Cumhurbaşkanı’ndan randevu istediğini yineleyen İmamoğlu, Erdoğan’ın seçim sonuçlarını doğru okuyacağını inandığını söyledi.
İBB Başkanı, “Sayın Cumhurbaşkanı’ndan bize ulaşan bilgi yok ama ben zaten kamuoyu önünde randevu talep ettiğimi, İstanbul’un konularını sorunlarını kendilerine sunmak, anlatmak istediğimi beyan ettim. Bundan da çekinmem. Bu kişisel bir talep değil, toplumsal talep. Bu konuda Sayın Cumhurbaşkanı’nın hassas davranacağını düşünüyorum. Gerginliğin birbirinden kopmanın uzaklaşmanın fayda sağlamayacağına inanan bir kişiyim. Zaten taban iyileşti, yukarıyı zorluyor. Tabanda zaten sıfır destek aldı. Bu seçim o sonucu verdi. Buna prim vermediğini gösterdi. Kutuplaşmadan mutlu olmadığını gösterdi. Bundan ders alması gereken tavan, umarım bu dersi alır" dedi.
“Tasarrufu topluma ispat etmesi gereken biz değiliz, hükümettir”
Türkiye’nin yaşadığı ekonomik krizde İBB’nin tasarrufa hazır olduğunu vurgulayan İmamoğlu, ama bu konuda asıl muhatabın merkezi yönetim olduğunu dile getirdi. İmamoğlu, şunları söyledi:
“Tasarruf bizim yönetim anlayışımızda var. Ama İstanbul’un hizmetleri, İstanbul’daki yatırımlar noktasında tasarruf edilemeyecek noktalar olduğunu ben de biliyorum; en az benim kadar merkezi iktidar da biliyor. Bu alanda tabii ki tasarruf yapılması gereken, daha fazla tasarruf yapılması gereken bir döneme girdik. Bu noktada biz üzerimize düşeni yaparız. Tasarrufu topluma ispat etmesi gereken biz değiliz, hükümettir. Umarım tasarruf yapma konusunda halka iyi uygulamalarla güzel örnekleri sunarlar. İstanbul’da imkân yaratma kısa vadeleri sıkışmaların önünü açma konusunda itibarlı bir kurumuz. İstanbul’un ihtiyacını çözüme kavuşturacak iktisadi ve analitik çözümlerimiz masamızda; görüşmelerimiz sürüyor."
İmamoğlu’ndan Bayraktar’a eleştiri: “Ülkemizde bazen yetki verilmiş insanlardan daha fazla o yetkiyi pervasızca kullanma girişiminde bulunan insanlar var”

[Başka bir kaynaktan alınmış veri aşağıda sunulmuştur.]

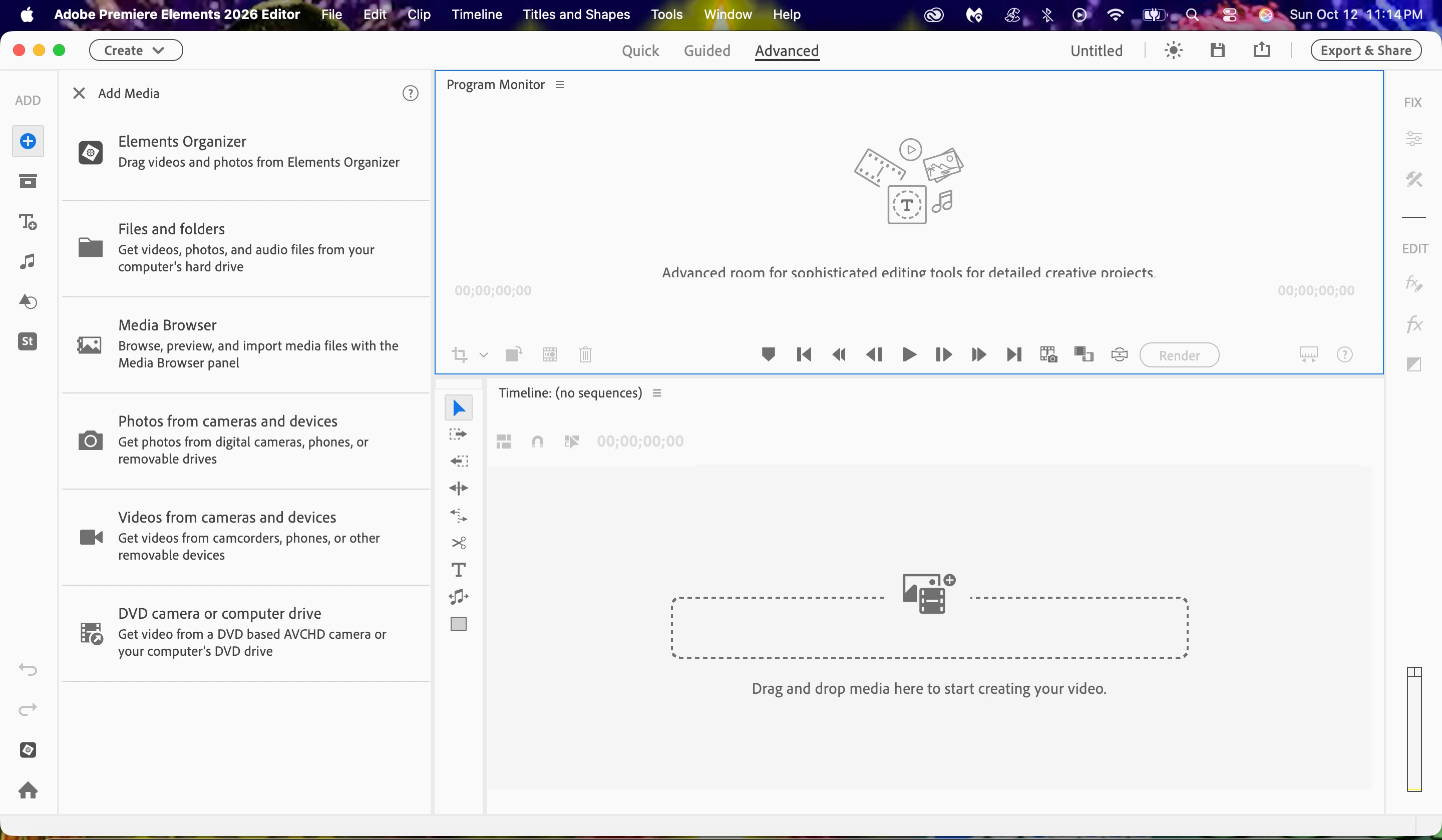Select the Razor scissors tool
This screenshot has width=1442, height=840.
click(x=458, y=543)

İmamoğlu’nun toplantıda sarf ettiği en sert sözlerin muhatabı, Türkiye’nin son dönemde savunma sanayindeki gözdesi olan SİHA’ları yapan Baykar şirketinin genel müdürü Haluk Bayraktar oldu.
Aynı zamanda Cumhurbaşkanı Erdoğan’ın damadı Selçuk Bayraktar’ın da ağabeyi olan Haluk Bayraktar, kendisinin de bulunduğu bir fotoğrafı paylaşarak “jet yakıtı satmışlar” diyen siyasal iletişimci Evren Barış Yavuz’a tepki gösterirken İmamoğlu için de “tasmalı köpeklerini saldırtmayı bırak” demişti. Bu sözlerden sonra Yavuz tutuklanmıştı.

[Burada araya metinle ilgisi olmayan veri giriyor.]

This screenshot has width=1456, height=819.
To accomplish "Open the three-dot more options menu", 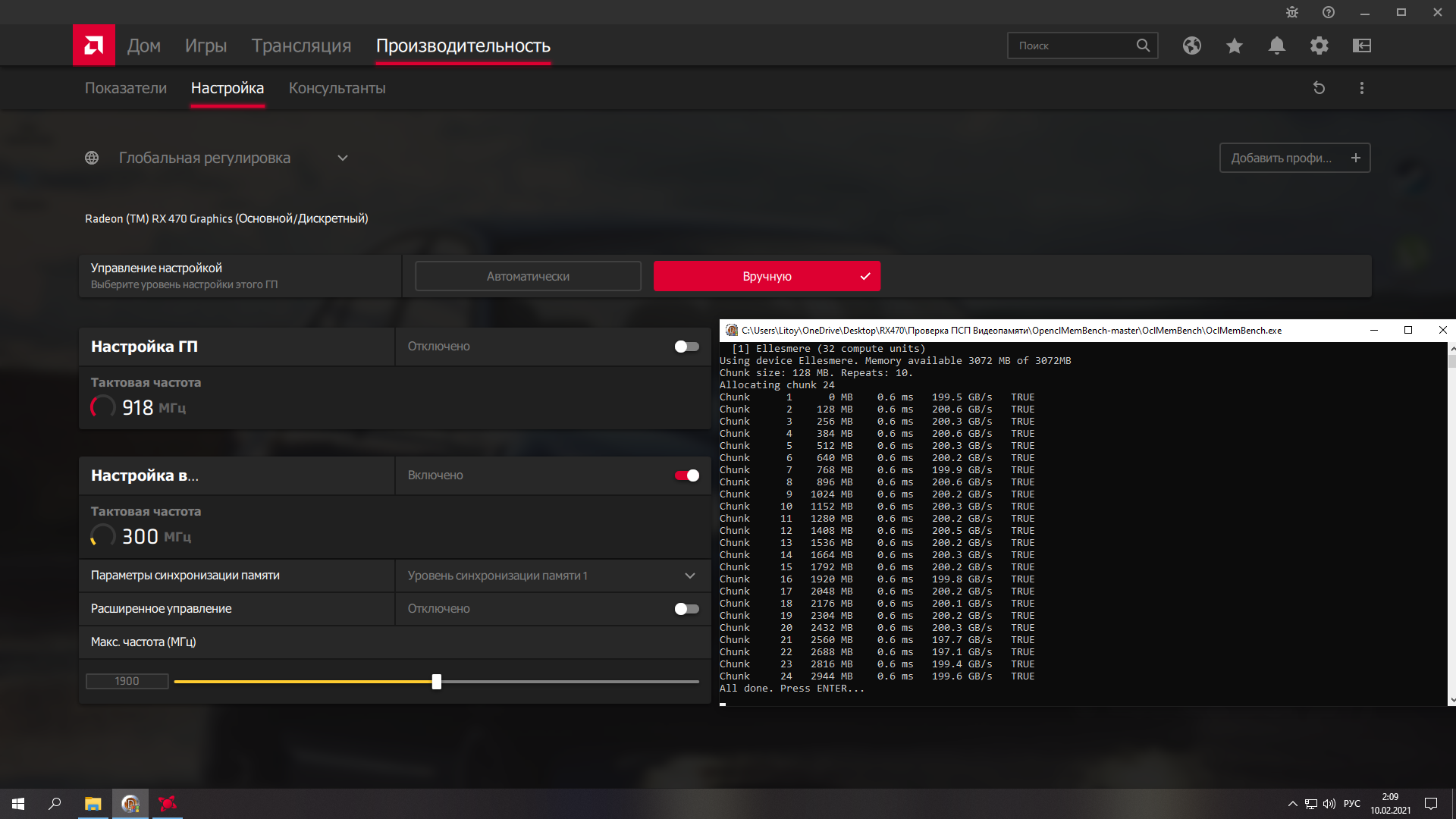I will pos(1361,88).
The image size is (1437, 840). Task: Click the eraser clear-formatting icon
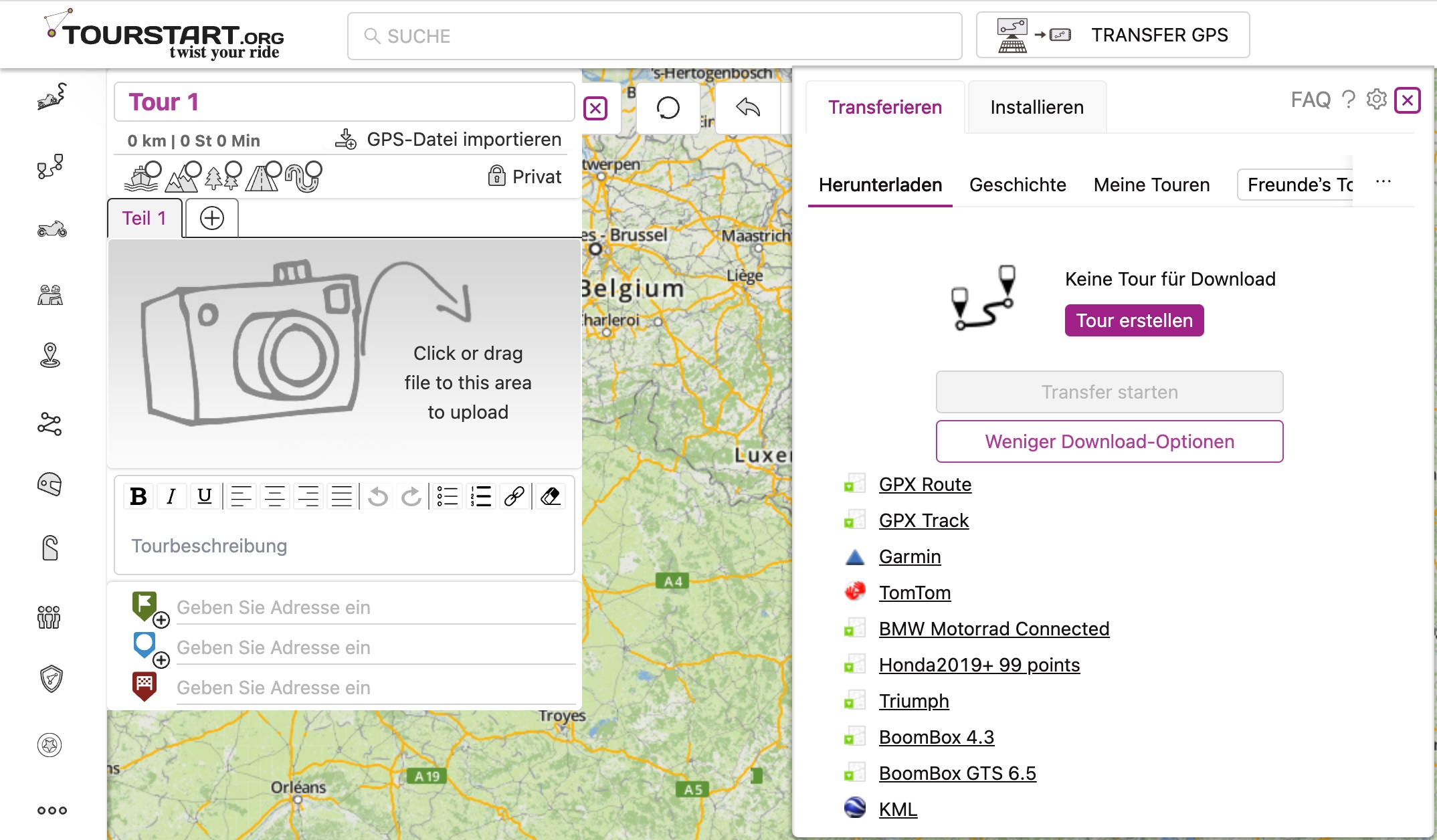pos(550,496)
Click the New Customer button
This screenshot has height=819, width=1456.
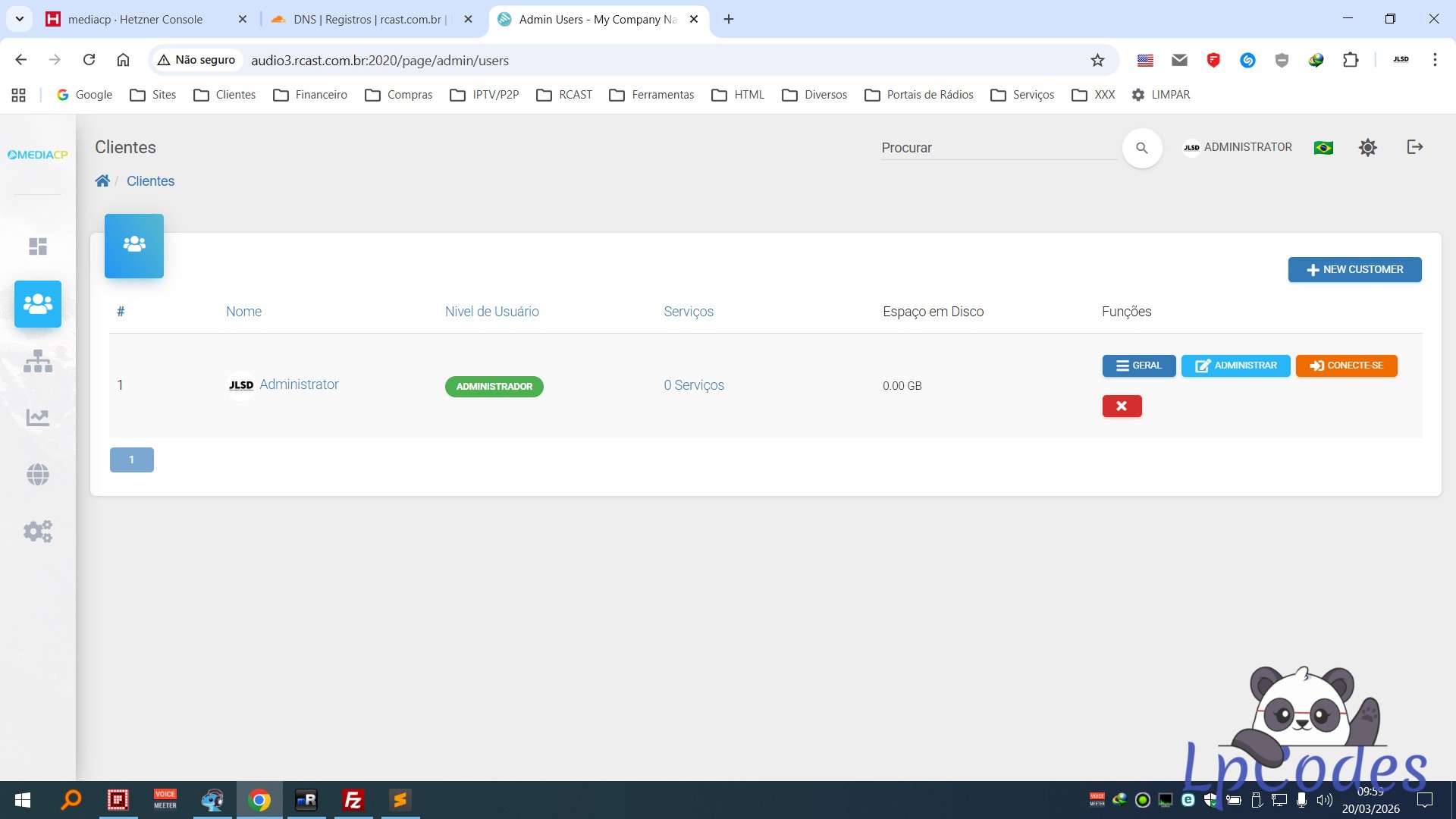pos(1354,269)
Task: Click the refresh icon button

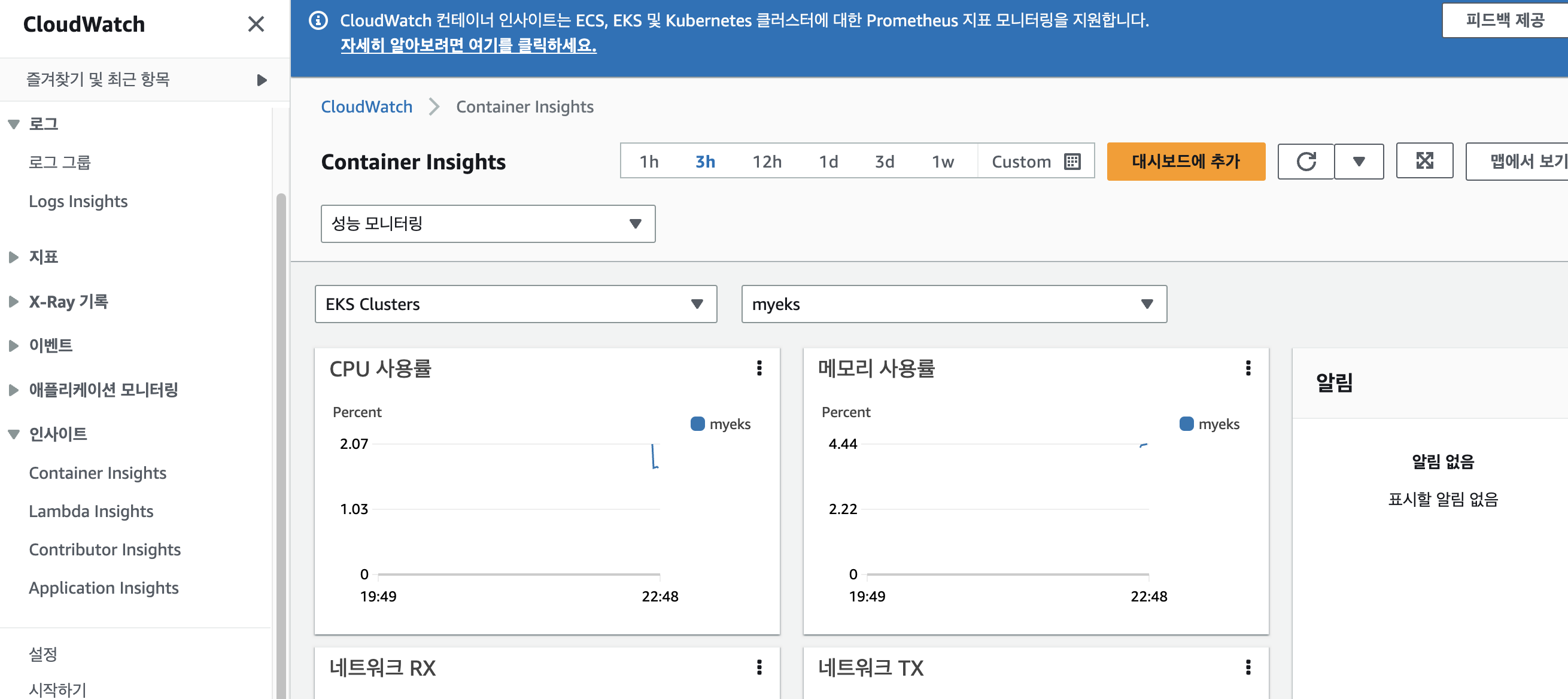Action: [1306, 162]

İmamoğlu, Baykar Genel Müdürü’nün sözleri hakkındaki soruya, “Beni hedef haline getirerek bir dil kullanan şahıstan bahsettiğiniz. Çok nezaketsiz bir davranış. Bu nezaketsiz ve iftira dolu davranışın muhatabı olmadım, olmam. Şunu da söylemem lazım. Ülkemizde bazen yetki verilmiş insanlardan daha fazla o yetkiyi pervasızca kullanma girişiminde bulunan insanlar var. Kimden bahsediyoruz? Yetkinin sahibinin yanındaki eş dost akrabadan bahsediyoruz. Ben de diyorum ki bu iş akraba işi değil kardeşim. Ben İstanbul Büyükşehir Belediye Başkanı’yım ve ben hukuki, yasal yetkilerimi kullanırım. Ülkemizde son 15 yıldırı farklı kavramlarla, farklı makamlarla, üzülerek söylüyorum ki, bu kavram yok sayılmıştır ve ahlak sınırlarının dışına çıkılmıştır. Bu konuşmayı yapan kişi Türkiye’de güçlü bir sanayi kuruluşu, savunma sanayi kuruluşunun başındaki insan olabilir. Ama o kadardır. Herhangi bir kişiyle eşit haklara sahiptir. Hukukun herkese eşit uygulanmasını diliyorum” yanıtını verdi.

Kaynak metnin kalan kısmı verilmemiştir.